Ray's prediction was only half right. Benton was not at the house when Dusty and his foster cousins arrived home from school, nor was Uncle Ray nor was any of the luggage that Ray had brought for himself, Benton and Dusty to use over the coming two weeks.
Nona did not emerge from her kitchen to greet them. Instead, Francesca greeted her six children perfunctorily then said to Dusty, "Change of plan, I'm taking you to the apartment. Fraszh doesn't want to stay here."

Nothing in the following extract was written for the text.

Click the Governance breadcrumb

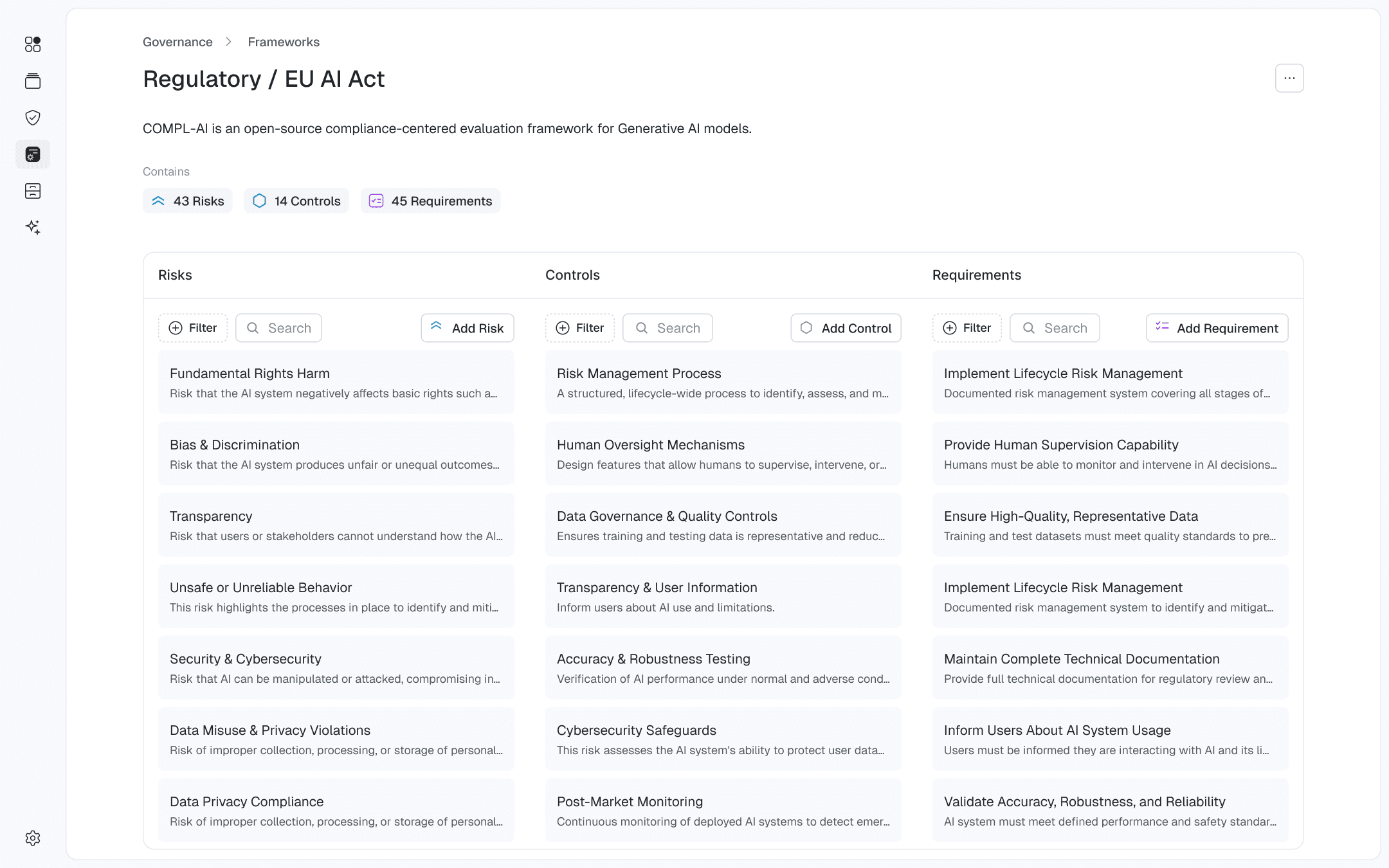pyautogui.click(x=177, y=42)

If Francesca had any more information, she declined to provide it during the short ride over, but as soon as she and Dusty got out of the elevator, Dusty heard noises that showed which half of Ray's prediction was correct. There was a change in Benton, as Dusty could plainly hear. The sound of his voice, screeching in anger was blasting through the apartment door into the hallway for all to hear.
"Ray, this is unconscionable! Absolutely unconscionable!" Benton continued yelling more words that Dusty didn't understand but were clearly too long to be curse words. Dusty was stunned. He'd never heard Benton's voice raised in all the months he had been living with him. He turned and appealed to Francesca.

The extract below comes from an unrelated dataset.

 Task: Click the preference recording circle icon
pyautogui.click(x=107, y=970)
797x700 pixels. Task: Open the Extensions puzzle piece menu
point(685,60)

"Aunt Frannie, do I have to go in there?"
"I promised Ray I'd bring you right home." Francesca squatted down and looked the boy full in the eyes. "Frazsh is just a little riled up. He's not mad at you. Come on."
Francesca straightened up and took Dusty by the hand. With her other hand she rapped on the apartment door. "We're here," she called. Nobody came to answer, so she tried the handle and found the door open. They went through.
A sight Dusty had never seen greeted him. There was Benton, waving his arms, shaking his fists in the air and stomping about the living room. Dusty was transfixed.
"You will not make decisions about MY future without consulting me!"
"It's just a couple of weeks, Benny," Ray said, taking in his sister and Dusty briefly with his eyes.
"It's not the weeks, Ray. It's the idea!"
"I just wanted us all to take care of you. I wanted everything taken care of so you would be calm."
Even Dusty could see that the plan to keep Benton calm had backfired badly, though he didn't understand what it was the Mountie was angry about.
"CALM!" Benton shrieked the word back at Ray. "You try to decide where I should go, where I should live, even whether I should marry and . . . for the love of God . . . whom I should marry. And you expect me to stay calm!"
Francesca, after giving Dusty's hand a quick squeeze, eased herself backwards towards the door, as though afraid to turn her back on the raging madman. "Maybe I should take Dusty back to the house?" she asked.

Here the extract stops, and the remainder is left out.